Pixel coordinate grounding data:
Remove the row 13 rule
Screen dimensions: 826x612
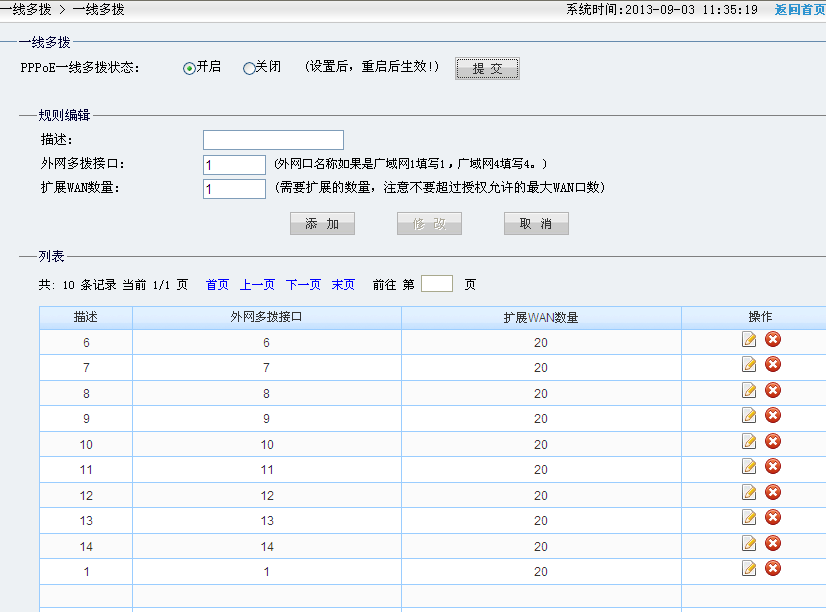pyautogui.click(x=773, y=517)
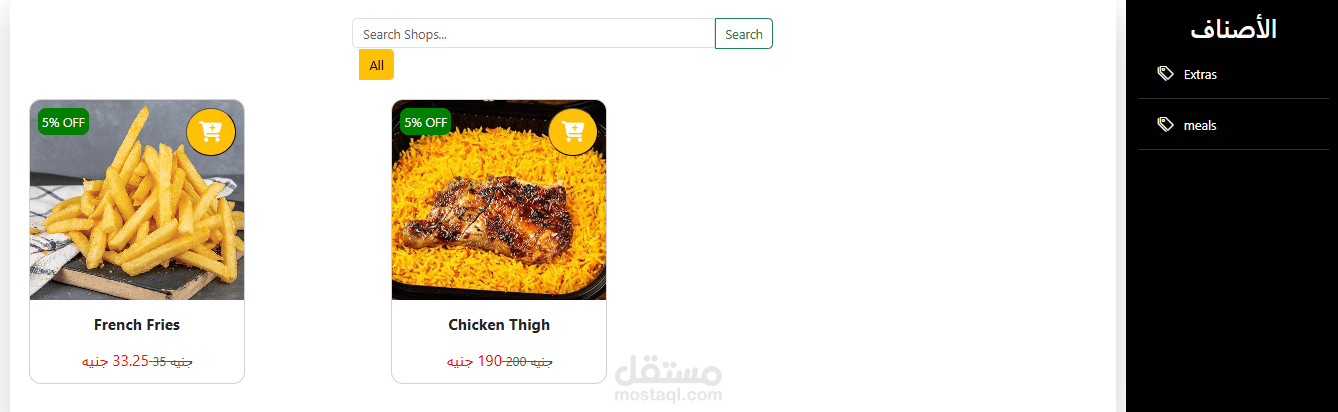1338x412 pixels.
Task: Click the crossed-out 200 original price
Action: click(516, 361)
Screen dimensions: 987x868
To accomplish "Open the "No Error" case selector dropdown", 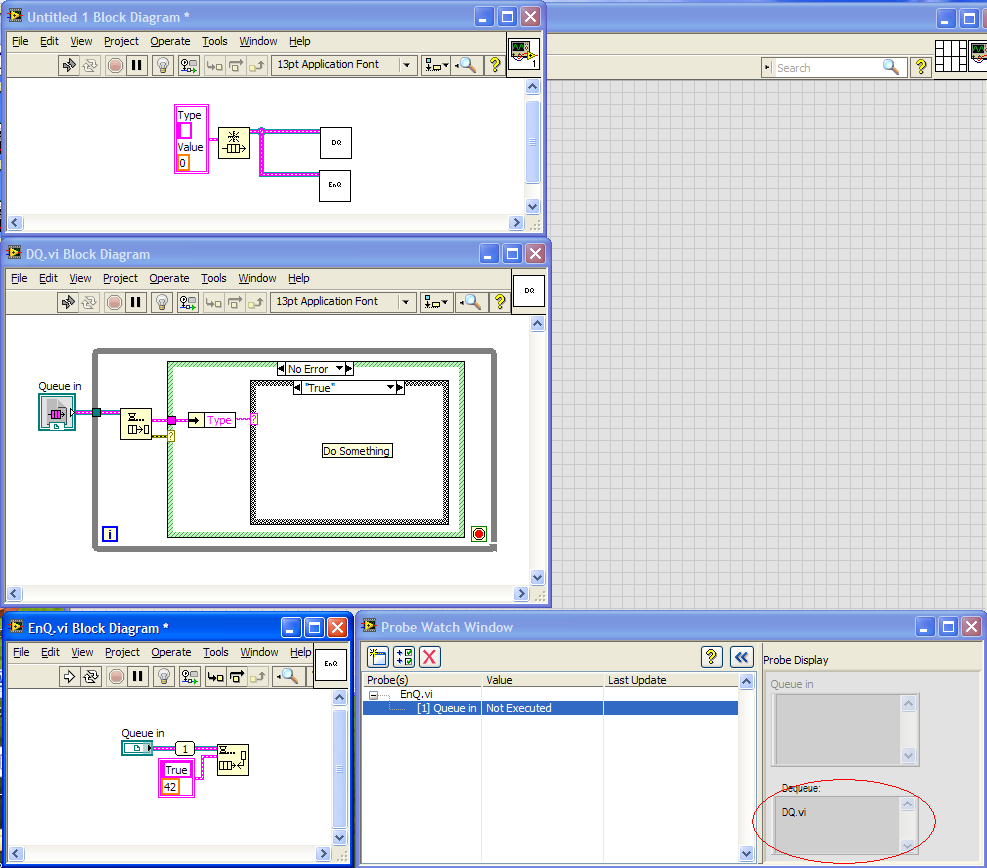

Task statement —
Restate each record from above word for word, excluding any picture it holds.

Answer to this task —
Remove the row 13 rule
Screen dimensions: 826x612
pyautogui.click(x=773, y=517)
1338x412 pixels.
Task: Click the crossed-out 200 original price
Action: click(516, 361)
Screen dimensions: 987x868
To accomplish "Open the "No Error" case selector dropdown", 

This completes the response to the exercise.